(Dataset entries)
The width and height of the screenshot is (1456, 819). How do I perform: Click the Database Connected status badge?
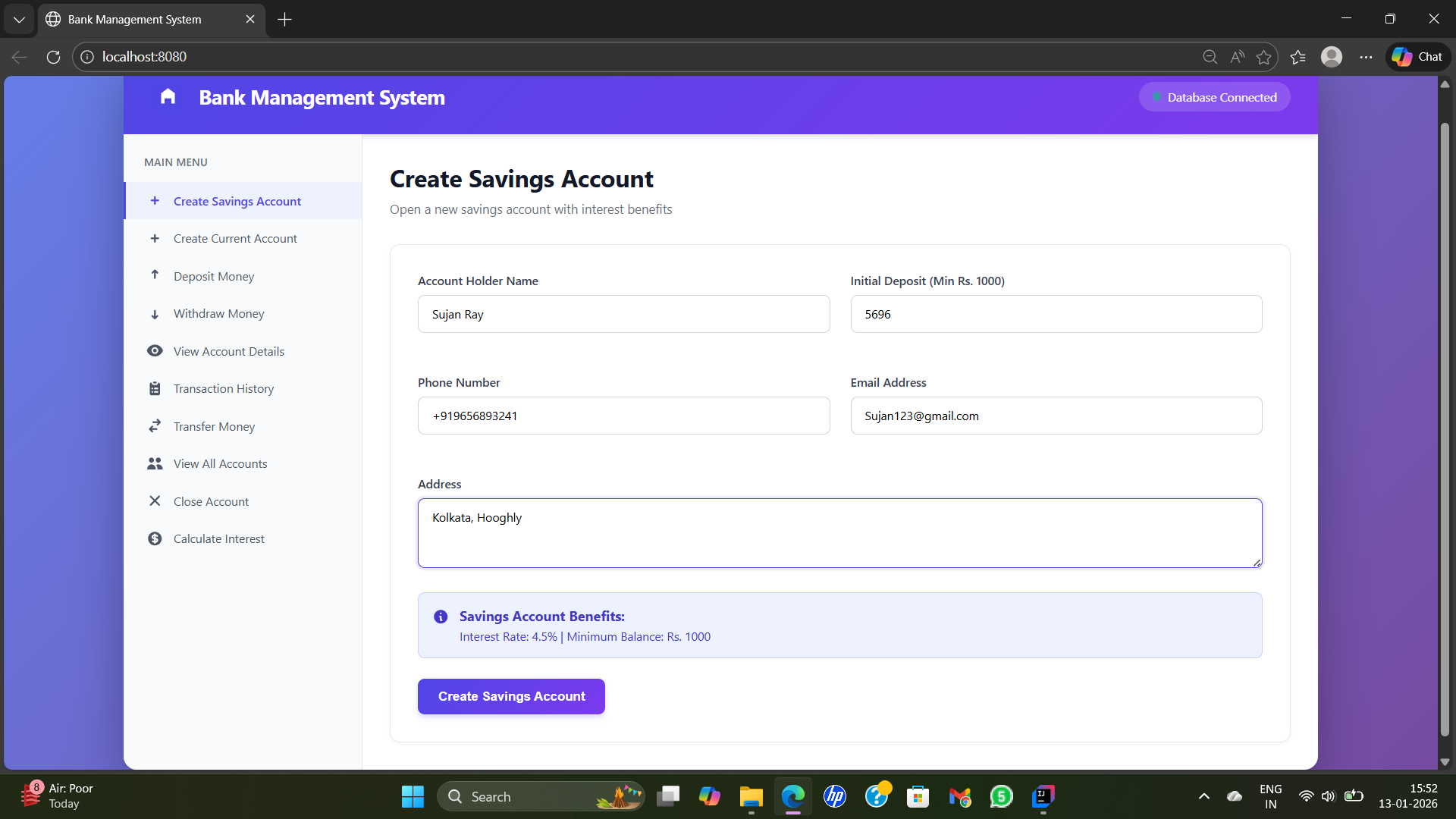click(1214, 97)
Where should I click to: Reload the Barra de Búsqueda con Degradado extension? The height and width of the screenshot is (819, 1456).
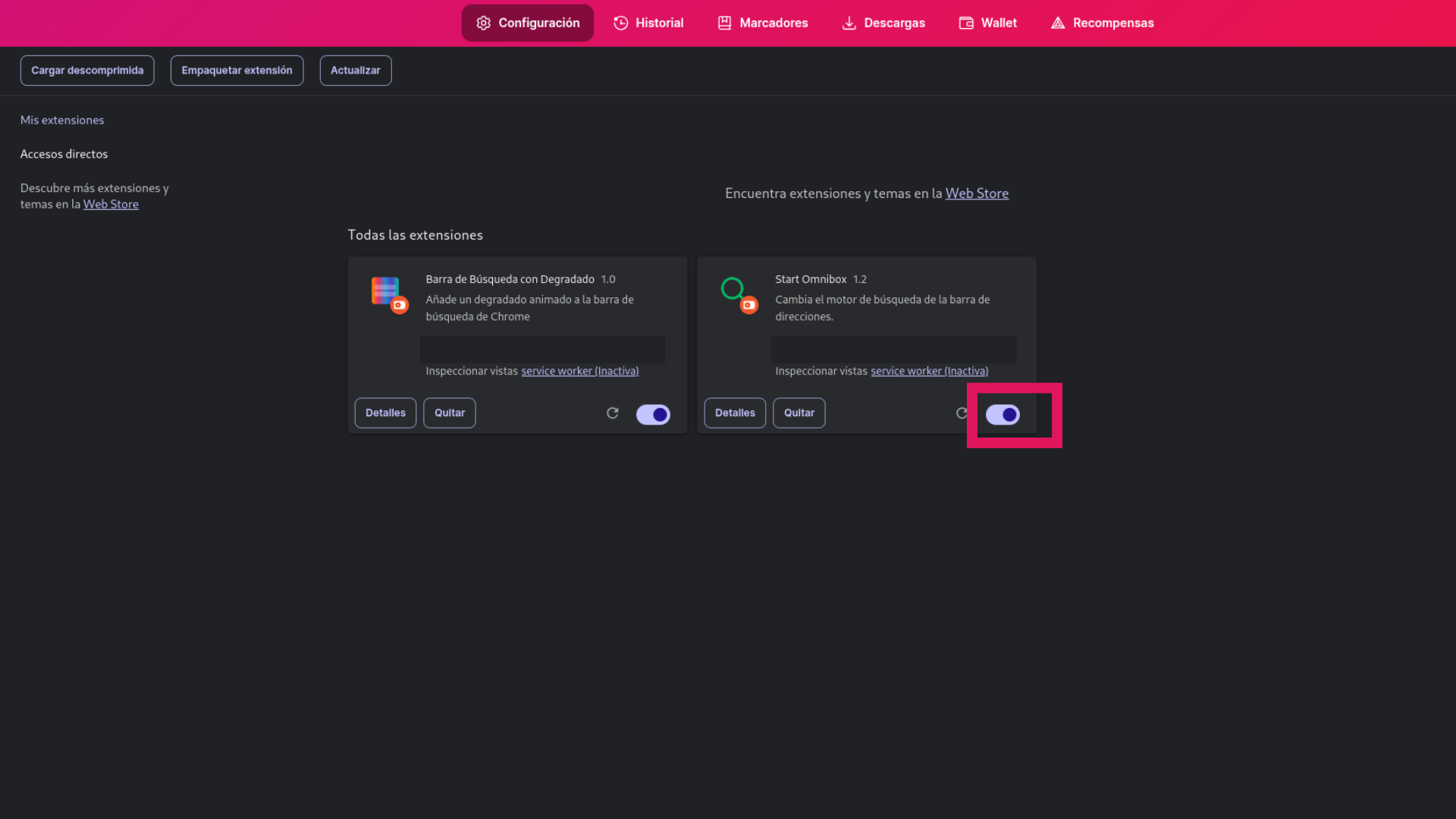point(613,413)
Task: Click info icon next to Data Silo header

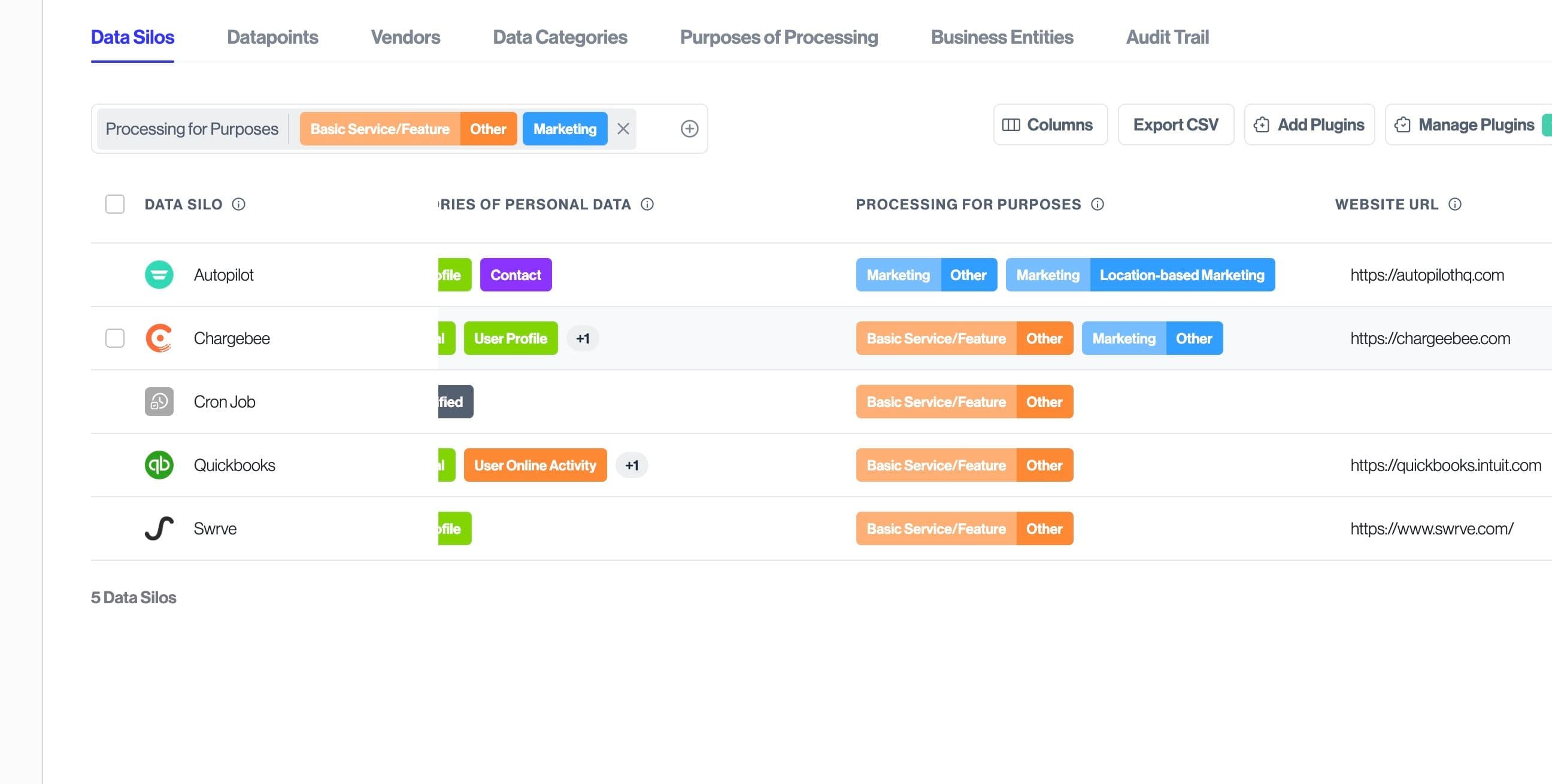Action: (238, 204)
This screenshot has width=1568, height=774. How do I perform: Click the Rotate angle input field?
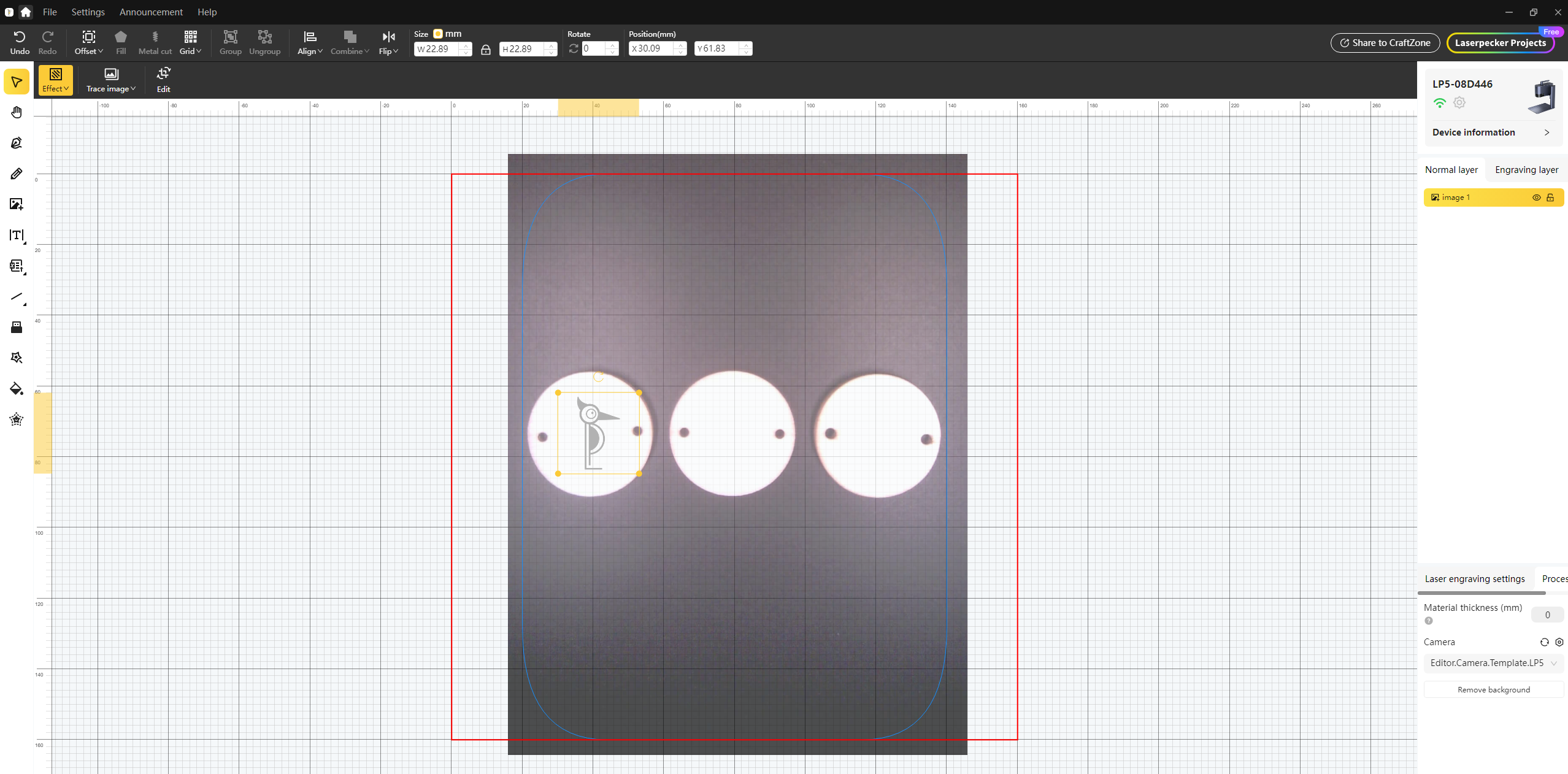pos(594,48)
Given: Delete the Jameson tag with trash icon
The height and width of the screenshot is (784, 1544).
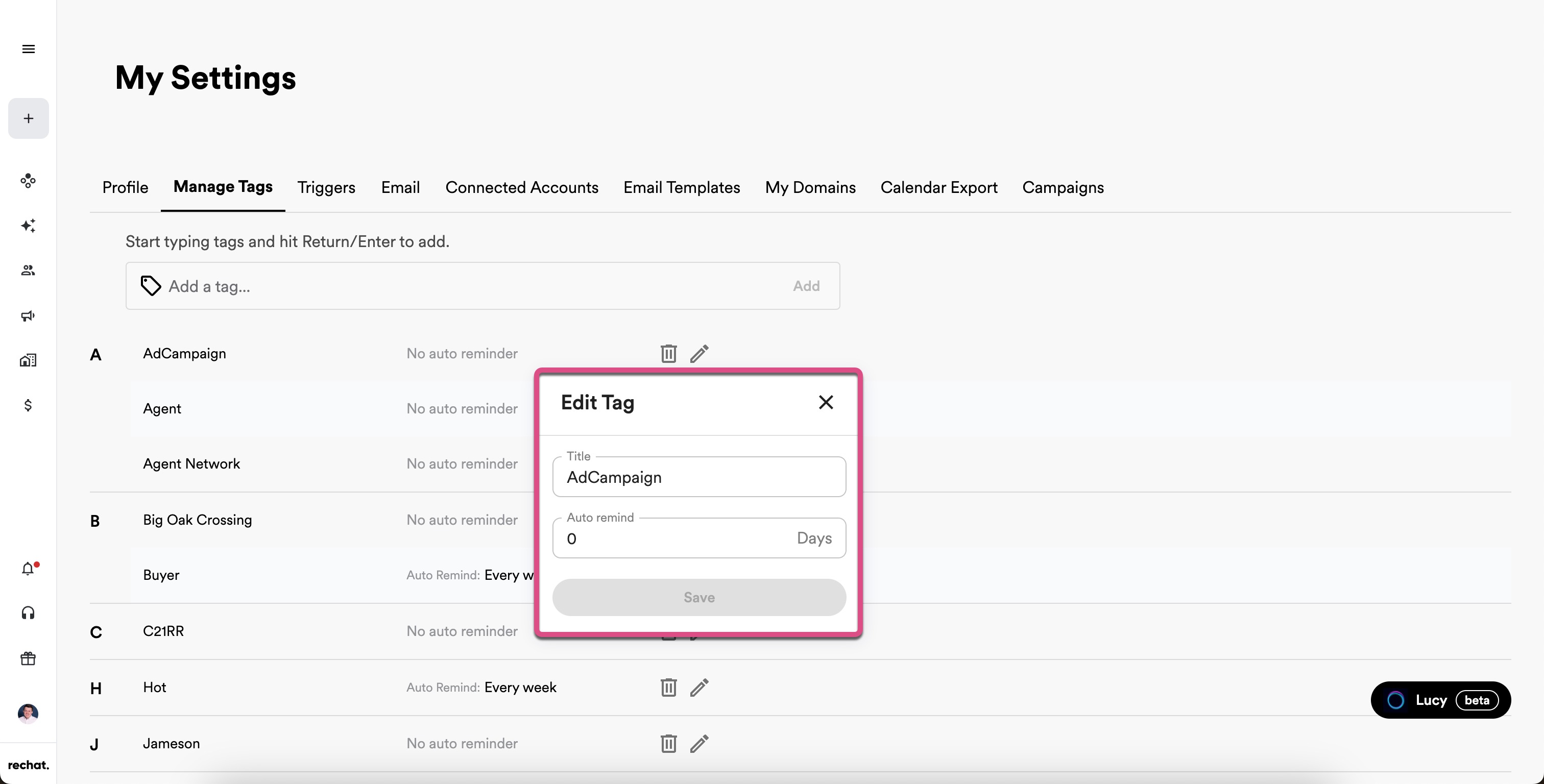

• _WHAT YOU SHOULD DO_: Pictures excluded, output exactly the line that contains "Where should I" and every line after it to the end of the data above.

• _ANSWER_:
Where should I click to: Reload the Barra de Búsqueda con Degradado extension? The height and width of the screenshot is (819, 1456).
point(613,413)
Task: Click info icon next to Data Silo header

Action: (238, 204)
This screenshot has width=1568, height=774. How do I perform: Click the Rotate angle input field?
pos(594,48)
Given: Delete the Jameson tag with trash icon
The height and width of the screenshot is (784, 1544).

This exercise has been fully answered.